CE for the company, Rick Wagoner, said: “This improvement in North
America and Europe combined with the strong sales growth and earnings
performance we see in Asia and Latin America, confirm that our plan is
on track. We have more work to do, and we remain focused on continuing
progress in the quarters to come.”
With regards to GMs relationship with former subsidiary Delphi, for which
GM is liable for pension and healthcare benefits, GM has put an extra
$500 million into its contingent liability reserve, bringing the total
to $6 billion. It is expected that GMs exposure to Delphi will amount
to between $6-7.5 billion before tax.
Wagoner also said that GM was “encouraged” by progress with
Delphi, and is also looking at the proposed sale of a 51 per cent stake
in its financing section, GMAC, before the end of the year.
Ford
Meanwhile, Ford has posted third-quarter net losses of $5.8 billion,
up from $284 million this period last year. North America was responsible
for a pre-tax loss of $2 billion, compared with a loss of $1.2 billion
last year.
Ford Europe’s Q3 pre-tax loss was $13 million compared with $55
million in 2005, with Ford stating that “Ford Europe showed a year-over-year
improvement in operating results and remained poised to deliver full-year
profitability”.
Alan Mullaly, Ford president and CEO, said: “These business results
are clearly unacceptable. We are committed to dealing decisively with
the fundamental business reality that customer demand is shifting to smaller,
more efficient vehicles. Our focused priorities are to restructure aggressively
to operate profitably at lower volumes and to accelerate the development
of new, more efficient vehicles that customers really want.”
Chrysler
Like Ford, Chrysler also posted a third-quarter
loss of $1.5 billion dollars, compared with a profit of $393 million for
the same period last year.
Chrysler attributes this to falling sales and "an unfavourable shift in product and market mix." Higher fuel prices have pulled consumers away from its SUV- and Minivan-heavy product range. In a move to cut swollen inventories at dealerships, the company has reduced shipments and cut production accordingly. Total factory shipments of 504,400 vehicles this quarter is 158,900 fewer than last year.

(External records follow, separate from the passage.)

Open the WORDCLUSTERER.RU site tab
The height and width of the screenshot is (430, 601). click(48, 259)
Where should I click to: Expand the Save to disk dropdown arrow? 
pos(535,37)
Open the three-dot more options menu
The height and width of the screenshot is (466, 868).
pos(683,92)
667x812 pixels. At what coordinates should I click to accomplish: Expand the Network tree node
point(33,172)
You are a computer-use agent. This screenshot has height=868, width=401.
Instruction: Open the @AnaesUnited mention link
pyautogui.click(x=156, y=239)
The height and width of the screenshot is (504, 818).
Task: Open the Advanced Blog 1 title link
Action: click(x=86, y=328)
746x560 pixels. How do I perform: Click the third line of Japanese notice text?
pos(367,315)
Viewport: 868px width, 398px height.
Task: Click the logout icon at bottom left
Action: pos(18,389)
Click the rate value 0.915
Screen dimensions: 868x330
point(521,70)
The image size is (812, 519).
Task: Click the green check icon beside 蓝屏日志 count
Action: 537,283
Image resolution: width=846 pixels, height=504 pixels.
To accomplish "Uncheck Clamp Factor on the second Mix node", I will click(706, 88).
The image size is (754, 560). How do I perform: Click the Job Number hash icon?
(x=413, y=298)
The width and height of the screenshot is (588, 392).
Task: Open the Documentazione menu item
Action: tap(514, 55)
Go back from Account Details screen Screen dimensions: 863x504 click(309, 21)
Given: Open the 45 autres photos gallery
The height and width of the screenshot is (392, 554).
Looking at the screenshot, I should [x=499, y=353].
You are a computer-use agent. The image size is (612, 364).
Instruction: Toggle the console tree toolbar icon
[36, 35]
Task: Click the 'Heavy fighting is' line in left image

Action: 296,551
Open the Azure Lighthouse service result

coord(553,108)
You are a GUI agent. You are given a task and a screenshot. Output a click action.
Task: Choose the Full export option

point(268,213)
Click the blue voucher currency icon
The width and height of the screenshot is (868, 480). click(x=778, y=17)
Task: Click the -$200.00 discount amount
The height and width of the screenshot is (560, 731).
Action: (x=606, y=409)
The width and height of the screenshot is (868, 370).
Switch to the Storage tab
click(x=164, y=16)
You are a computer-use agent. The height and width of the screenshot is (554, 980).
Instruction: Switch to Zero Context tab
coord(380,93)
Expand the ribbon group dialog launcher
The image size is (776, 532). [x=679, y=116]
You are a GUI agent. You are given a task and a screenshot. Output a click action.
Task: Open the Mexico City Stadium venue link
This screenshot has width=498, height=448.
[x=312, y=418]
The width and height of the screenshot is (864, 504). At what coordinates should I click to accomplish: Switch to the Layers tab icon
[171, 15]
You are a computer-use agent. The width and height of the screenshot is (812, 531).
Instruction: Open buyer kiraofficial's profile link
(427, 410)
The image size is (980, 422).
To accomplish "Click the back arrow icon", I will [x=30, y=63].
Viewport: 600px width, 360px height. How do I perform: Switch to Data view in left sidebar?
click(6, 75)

New products are on the way, including the Chrysler Sebring, Dodge Nitro and the Jeep Patriot – all of which will use four cylinder engines from the new GEMA alliance engine plant in Michigan.
DaimlerChrysler issued the following statement regarding speculation on the potential sale of Chrysler Group: "DaimlerChrysler reaffirms its previous statements made to the media that there are no plans to sell Chrysler Group. During today's third-quarter earnings analyst/media conference call, the company appropriately chose not to add to the speculation regarding this topic. However, the resulting coverage and comments made it clear that this 'not for sale' statement needed to be reaffirmed."